**Short exercise:**
Rewrite every line of the listing below as a numbered list, leaving out blank lines. Omit the pictures from your answer.

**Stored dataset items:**
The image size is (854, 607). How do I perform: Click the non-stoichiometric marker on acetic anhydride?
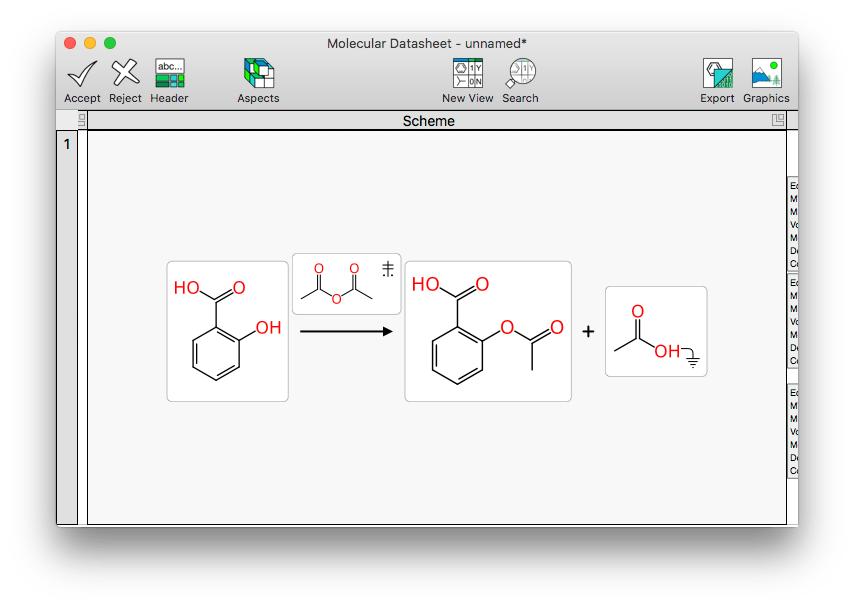tap(387, 268)
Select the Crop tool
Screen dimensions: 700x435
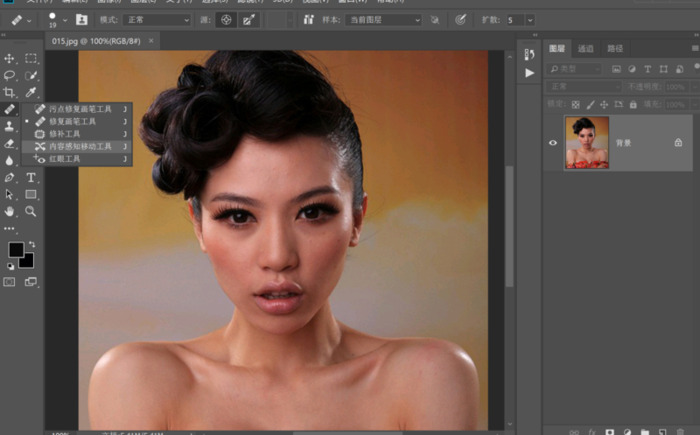(x=9, y=92)
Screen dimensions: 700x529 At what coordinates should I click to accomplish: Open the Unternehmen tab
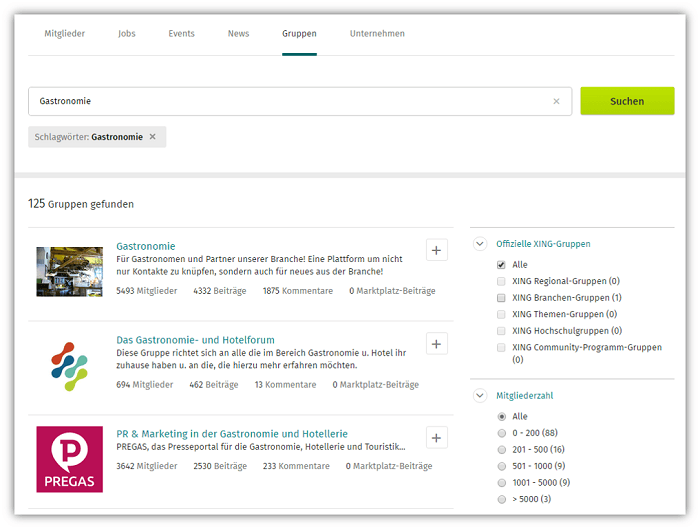tap(377, 34)
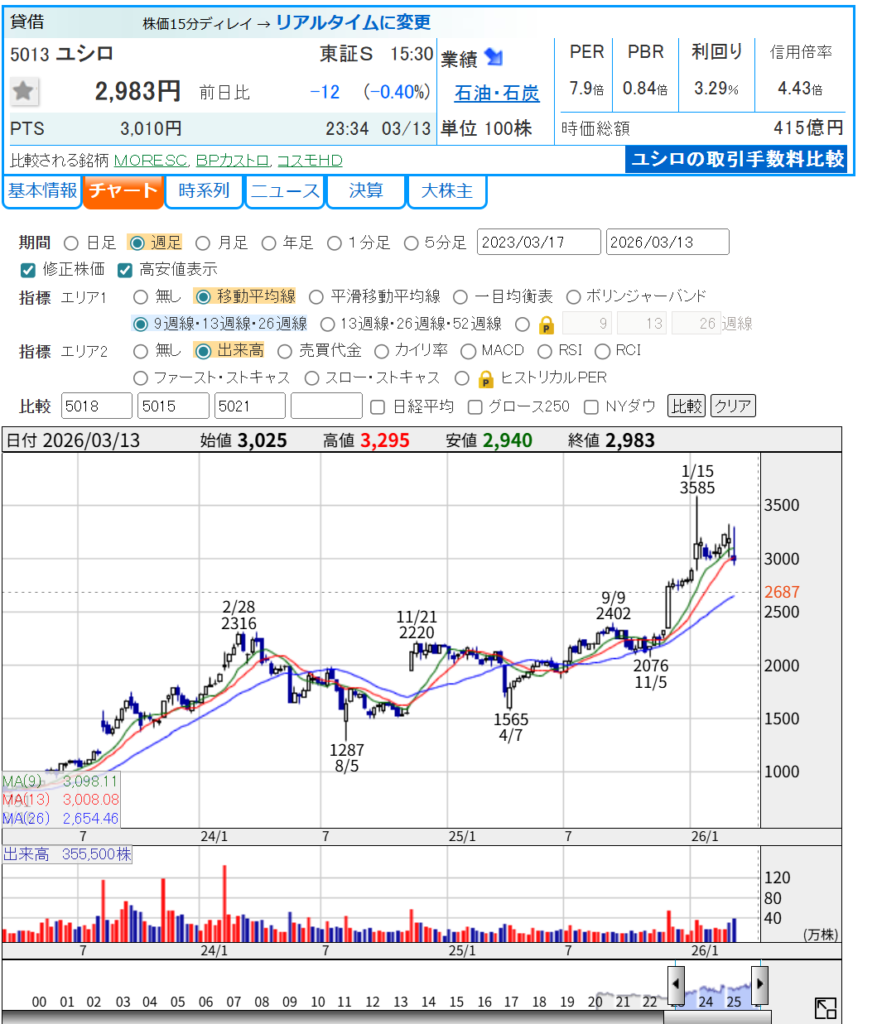
Task: Click the blue 業績 trend arrow icon
Action: click(x=494, y=57)
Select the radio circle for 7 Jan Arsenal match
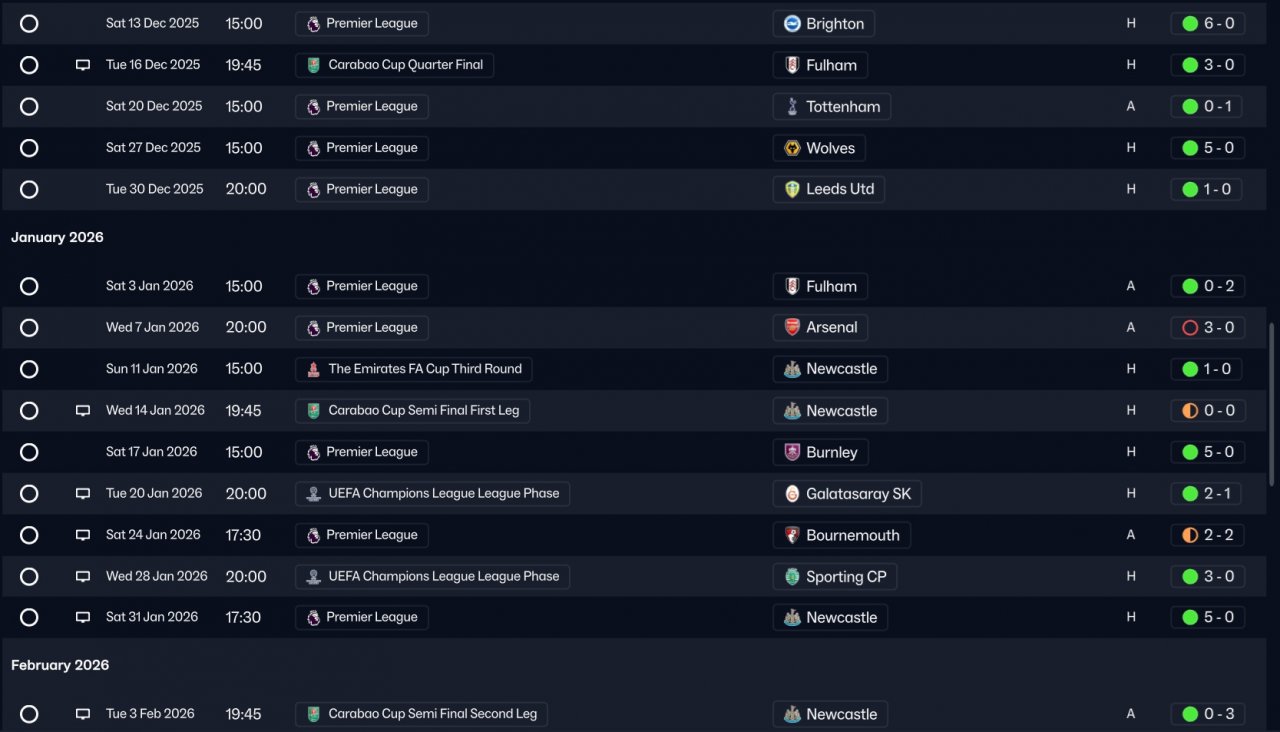 (29, 328)
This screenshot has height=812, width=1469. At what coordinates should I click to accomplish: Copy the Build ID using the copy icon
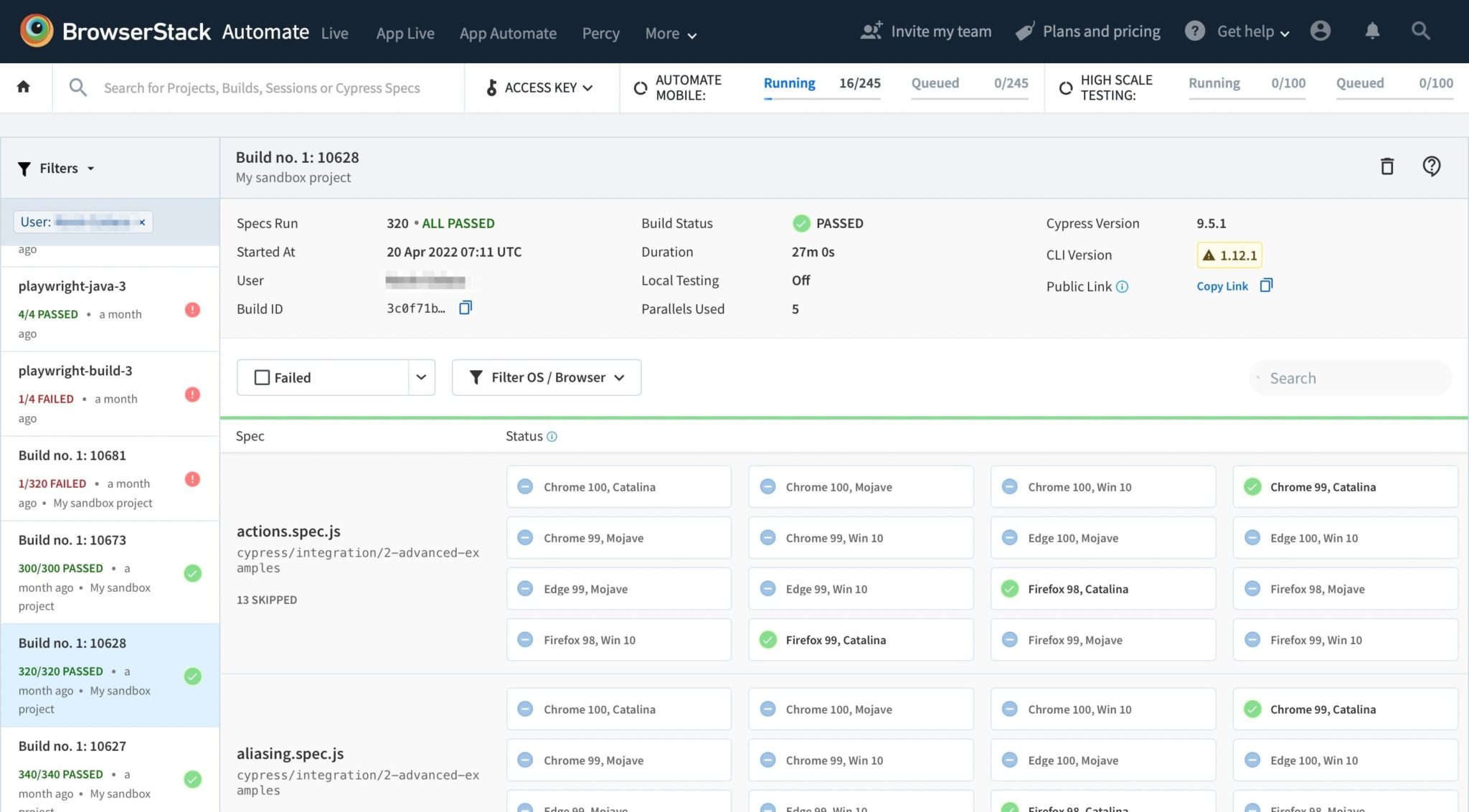(x=465, y=307)
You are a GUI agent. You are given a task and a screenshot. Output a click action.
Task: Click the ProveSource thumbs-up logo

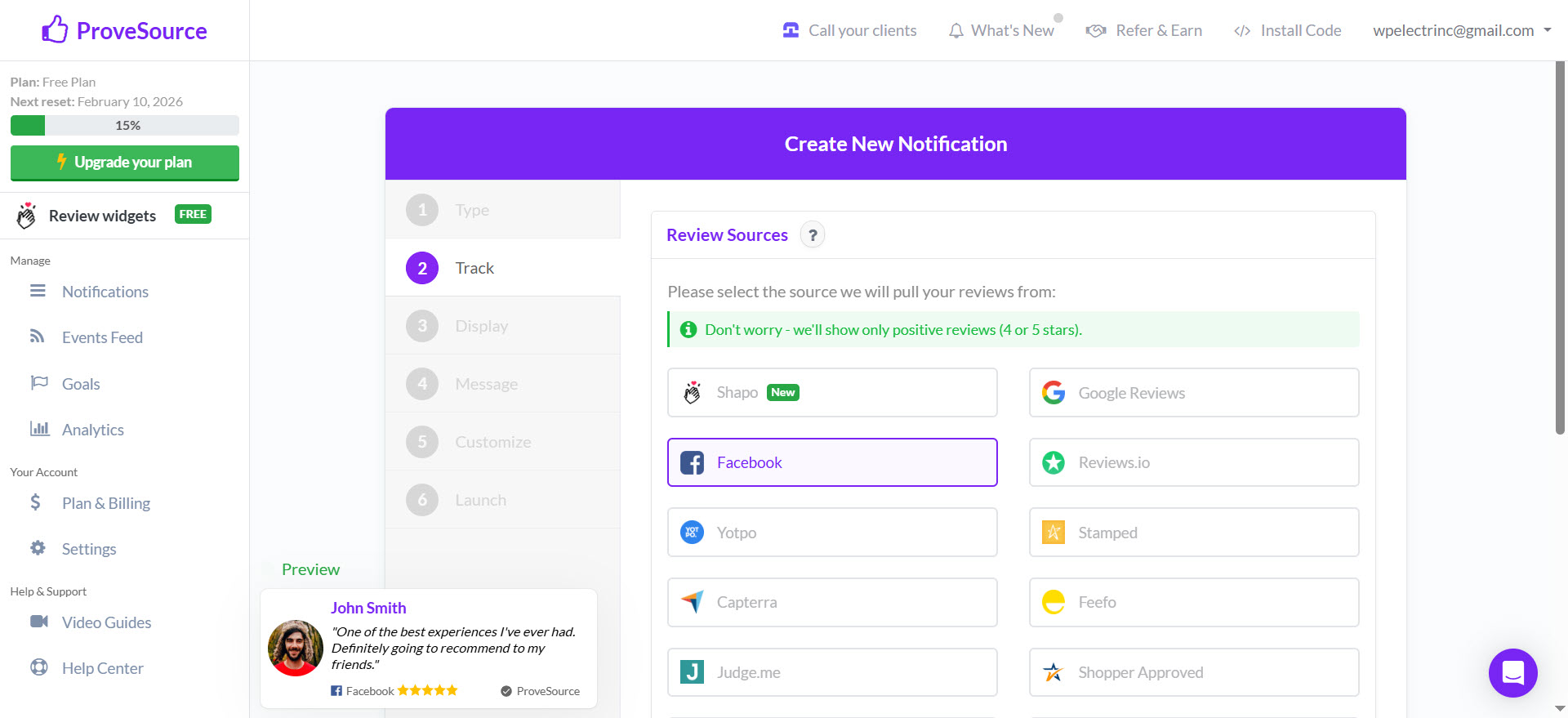point(55,30)
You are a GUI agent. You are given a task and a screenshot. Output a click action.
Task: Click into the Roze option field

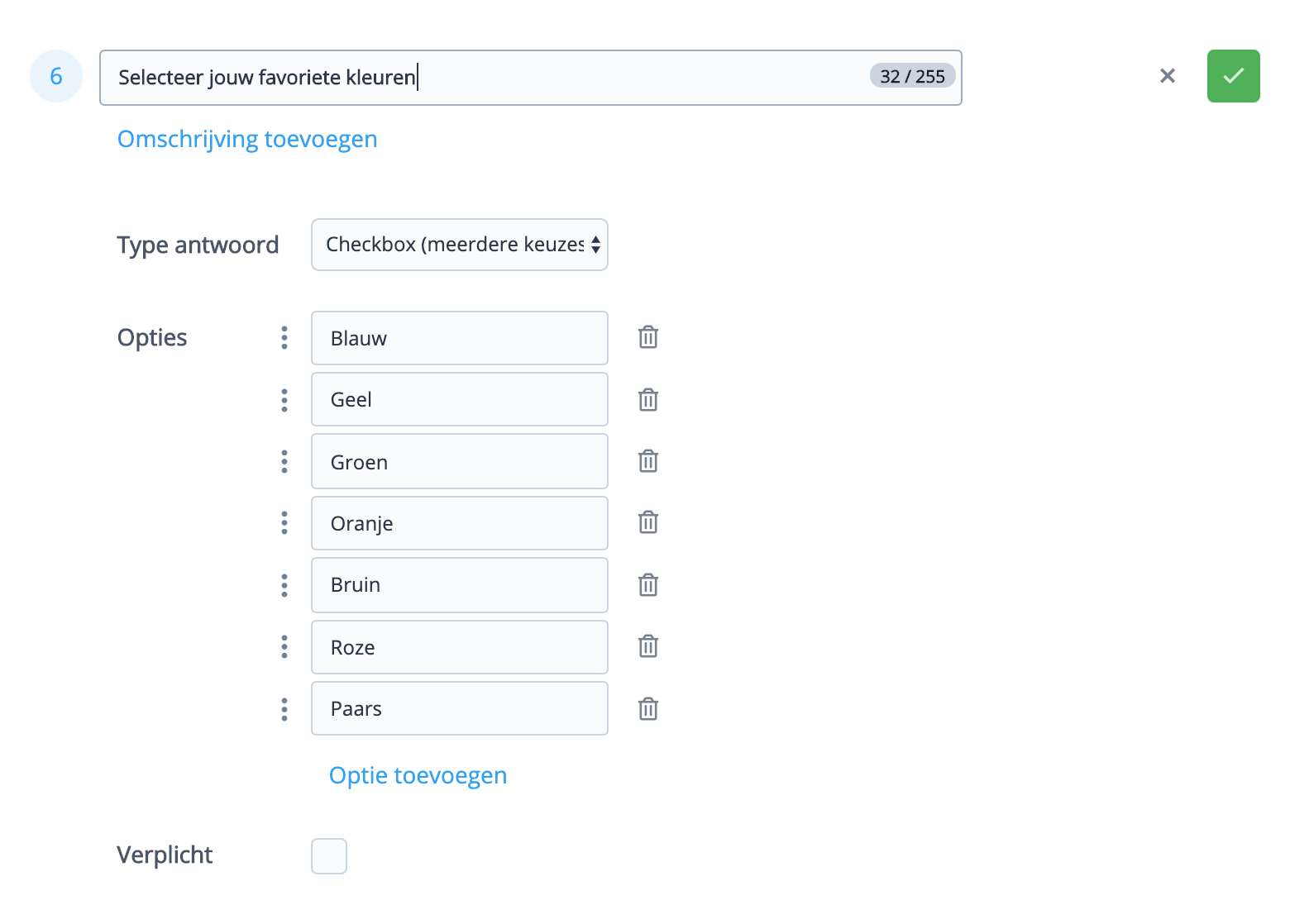(459, 647)
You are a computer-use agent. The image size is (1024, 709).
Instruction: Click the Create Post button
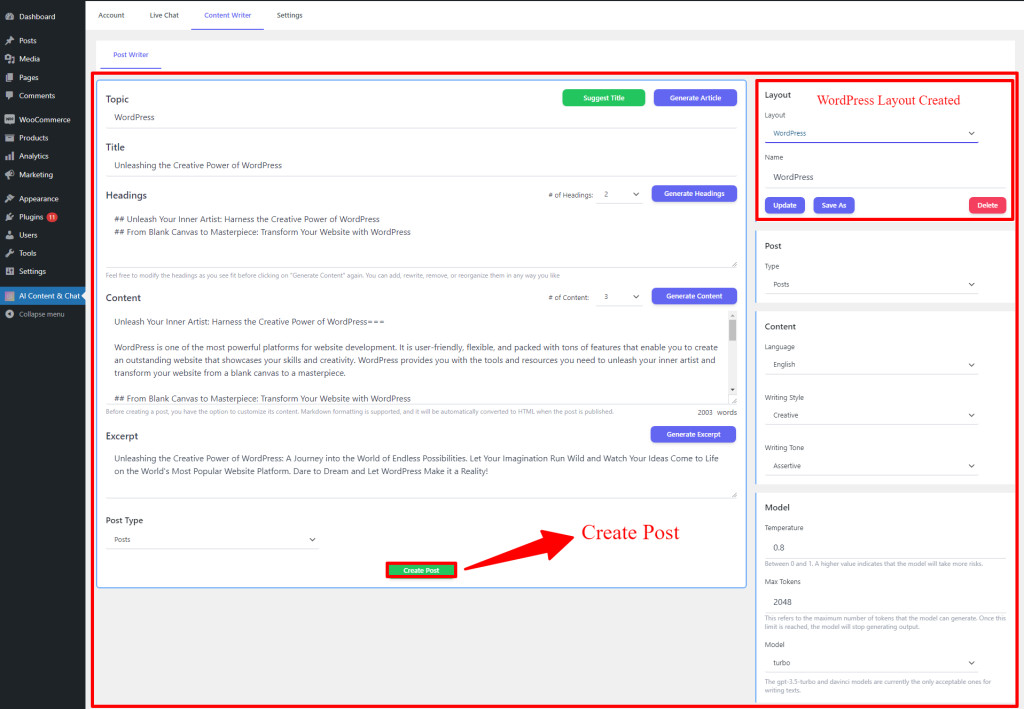coord(420,569)
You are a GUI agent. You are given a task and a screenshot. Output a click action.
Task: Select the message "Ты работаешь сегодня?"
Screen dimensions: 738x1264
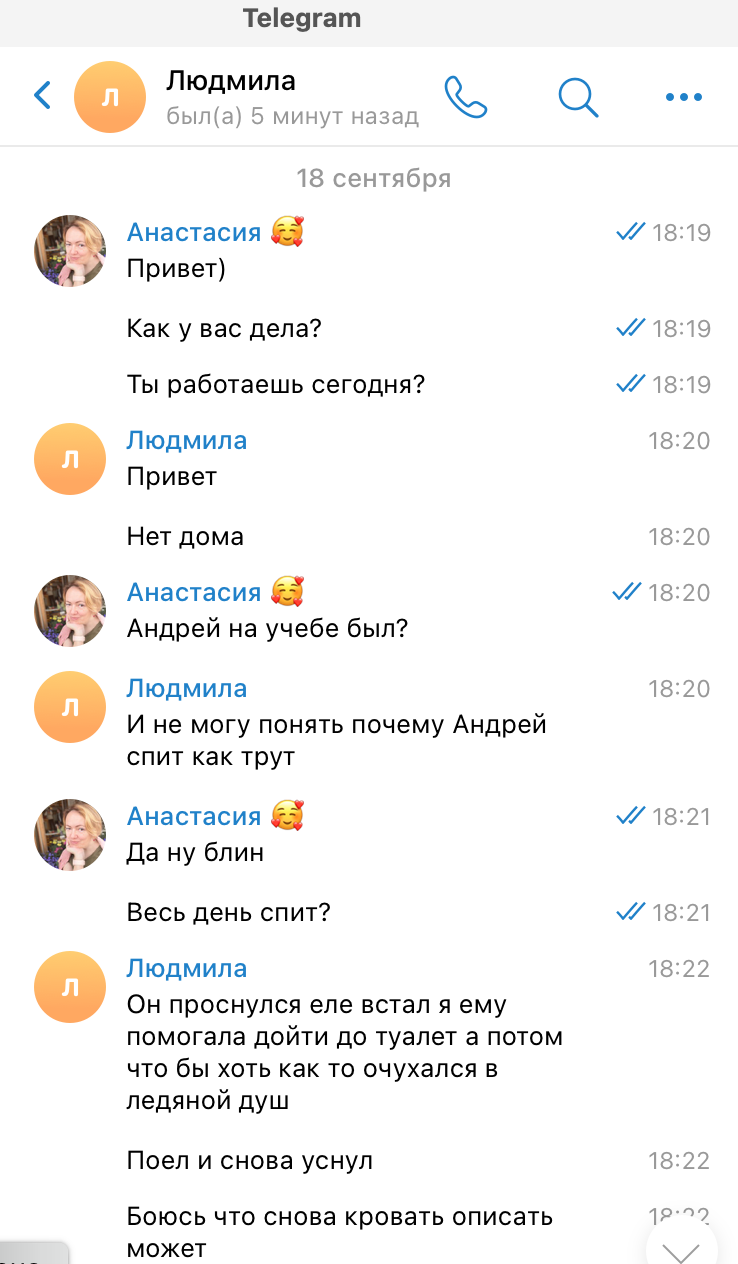click(x=276, y=385)
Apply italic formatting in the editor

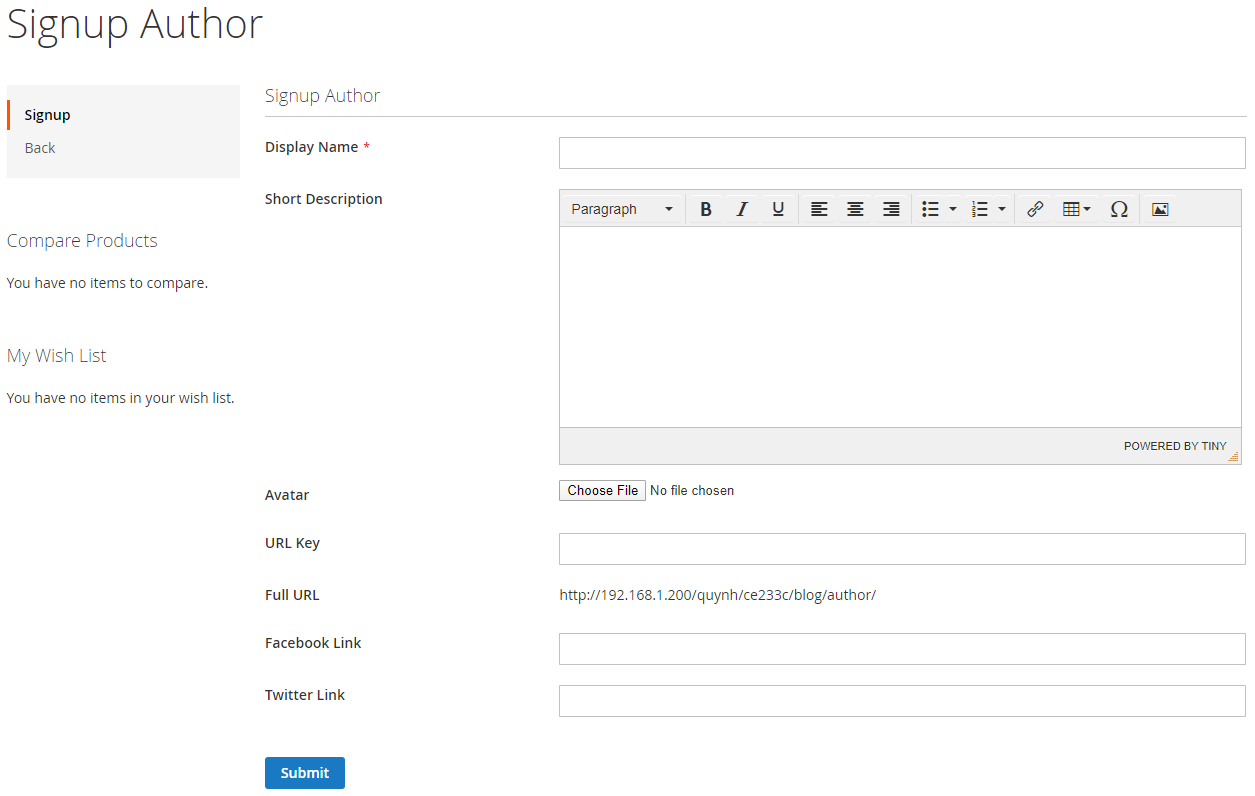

**Solution:**
1. The image size is (854, 607). How do I perform: Click the non-stoichiometric marker on acetic anhydride?
2. tap(387, 268)
3. Select the Crop tool
4. Screen dimensions: 700x435
5. (x=9, y=92)
6. Screen dimensions: 700x529 At what coordinates should I click to accomplish: Open the Unternehmen tab
7. tap(377, 34)
8. Task: Click the blue 業績 trend arrow icon
9. Action: click(x=494, y=57)
10. Select the radio circle for 7 Jan Arsenal match
11.  (29, 328)
12. This screenshot has height=812, width=1469. At what coordinates should I click to accomplish: Copy the Build ID using the copy icon
13. (x=465, y=307)
14. You are a GUI agent. You are given a task and a screenshot. Output a click action.
15. Task: Click the ProveSource thumbs-up logo
16. point(55,30)
17. You are a GUI agent. You are given a task and a screenshot. Output a click action.
18. Task: Click into the Roze option field
19. (459, 647)
20. You are a computer-use agent. The image size is (1024, 709).
21. Instruction: Click the Create Post button
22. coord(420,569)
23. You are a GUI agent. You are given a task and a screenshot. Output a click action.
24. Task: Select the message "Ты работаешь сегодня?"
25. Screen dimensions: 738x1264
26. click(x=276, y=385)
27. Apply italic formatting in the editor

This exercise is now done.